For the alternatives you describe below, it seems that
either completeness is unclear, or completeness may be
provable but then at the cost of much more than minimal
See below for more detailed comments.

>>When I went again over the proof of the rdfs entailment
>>lemma, to double-check all the details, I noticed that
>>there still seems to be an error in the lemma.
>>Perhaps I didn't see this earlier because the location
>>of the new error is extremely close to another, more
>>conspicuous error that I noticed last week and that
>>was solved with a change to the treatment of literals [1].
>>The new error also involves literals.
>>It can be described in terms of a testcase,
>>and there is a clear solution to the problem.
>>graph G containing only the triples
>>   v p l
>>   p range C
>>where l is a literal.
>>Triple T:
>>   b subClassOf l
>>where b is a blank node.
>>This gives a counterexample to the rdfs entailment lemma.
>>According to the semantics, G rdfs-entails T.
>>    (Proof: Let I be an arbitrary rdfs-interpretation that
>>    satisfies G.  Then <I(v),I(l)> in IE(I(p))
>>    and <I(p),I(C)> in IE(I(range)).  By the semantic
>>    condition on range, we get I(l) in CEXT(I(C))=IC.
>>    Since IEXT(I(subClassOf)) is reflexive on IC, it follows
>>    that <I(l),I(l)> in IEXT(I(subClassOf)).
>>    Therefore, I satisfies T.)
>>However, the rdfs entailment rules do not derive T from G.
>>    (ls derives        v p b    -blank node b allocated to l
>>     rdfs3 derives     b t C
>>     rdfs10 derives    b subClassOf b
>>     Here it stops.)
>Damn. Yes, you are right.
>>Proposed solution:
>>add new RDFS entailment rule:
>>"rdfs14" if E contains
>>    uuu aaa _:nnn where _:nnn is allocated to lll by lg
>>then add:
>>    uuu aaa lll
>>In the construction of the RDFS closure, rule "rdfs14"
>>should be freely applicable at all times.
>It only needs to be done at the end of the closure-building process, 
>once per new allocated-bnode-in-object triple.

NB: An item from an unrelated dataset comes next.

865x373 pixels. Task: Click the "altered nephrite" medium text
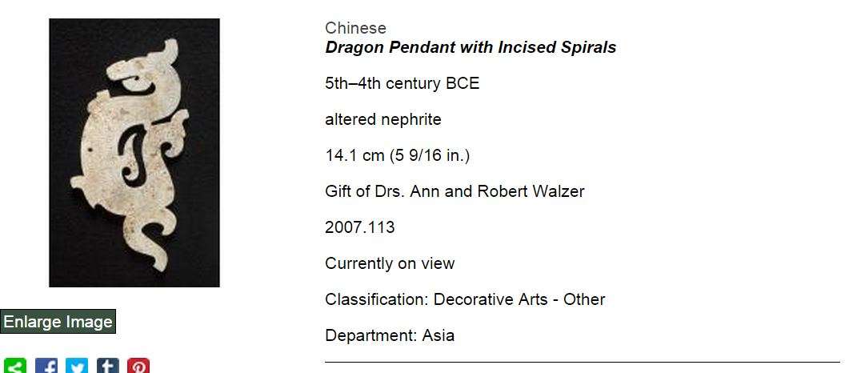pyautogui.click(x=382, y=119)
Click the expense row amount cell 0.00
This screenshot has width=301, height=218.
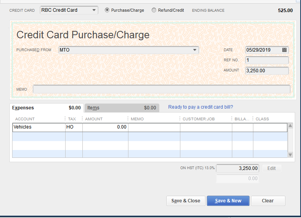point(105,127)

This may be true, but the completeness does not depend on it. 
This is in itself already a somewhat complicated statement.
In order to prove it, it is necessary to show that none of the
other entailment rules (RDF, RDFS) can generate a new triple
when applied to an RDFS closure to which rdfs14 has only been
applied at the end.  For this, you need to look in detail at
how vocabulary items and blank nodes move between subject,
predicate, object positions, for each of the 16 entailment rules.
This doesn't seem to be a minimal edit.  It is an optimization.
Moreover, you have said earlier that the RDFS closure is now
only an abstraction in the proof.

>I wonder if there is a less intrusive way of handling this. Adding an 
>entire new rule seems rather a large cost for such a marginal case. 
>This case can only arise from the idempotence of subClass and 
>subProperty (replace C with P in the above example), since these are 
>the only cases that can move a bnode from subject to object position. 
>So we could instead add special-case additions to rules rdfs 6 and 
>10. In any case it would be appropriate to remark that the only cases 
>of rule rdfs14 that were not automatically redundant are cases where 
>it is applied after an application of rdfs 6 or 10; and that the role 
>of the rule (together with lg) is to guarantee that the closure 
>contains a triple
>a p l .
>if and only if it contains the triple
>a p _:b .
>where _:b is allocated to l. As you note, the 'if' case is not 
>currently guaranteed.

It seems to me that rdfs14 is not much less marginal than rdfs6 and
rdfs10.  Each application of rdfs6 or rdfs10 to a blank node that
is allocated to a literal leads to an application of rdfs14.
I do not believe that this case is unlikely to arise in practice.
The rule for range moves items from object to subject position. 
When the author of an RDF graph consistently often uses literals,
this leads to allocated blank nodes in subject position.
The purpose is completeness, isn't it?

Moreover, you introduce here some (meta-)reasoning about the order
of rule applications.  This can easily lead to errors.
Ever since I wrestled with rule application orders in the context 
of the question whether the earlier version of the semantics 
(iff for domain and range) is complete [1], I dislike the complexity 
they introduce.
A very attractive aspect of the proof structure that you have found 
for the rdfs entailment lemma is that the details can be worked out to 
give a complete proof, without considering things like rule application
orders and the way in which items move between the three positions of 
a triple.

>Another way to handle this would be to re-state the lemma so that it 
>allowed two-way instantiation between a literal and its allocated 
>bnode, for example by applying rule lg to all literals in both the 
>antecedent *and consequent* to derive a 'literal-free' entailment 
>relation.  Applying lg to the conclusion achieves the same effect as 
>your proposed new rule which inverts lg. This means that lg is 
>thought of less as a forward inference rule and more as a kind of 
>normalization operation, like skolemizing FOL quantifiers to prepare 
>them for resolution.  So define S' as the result of applying rule lg 
>to S in all possible ways. Then S rdfs-entails E iff one can derive a 
>graph from S' by the rdfs axioms and rules which either contains an 
>XML clash or simply entails E' (not E, note). Then the proof can be 
>stated referring only to literal-free graphs, using a more 
>conventional Herbrand construction (and being easier to follow :-) 
>This has the merit of not requiring any changes to the proof rules, 
>and only a minimal change to the document text; though it would be 
>appropriate to add a short explanatory paragraph.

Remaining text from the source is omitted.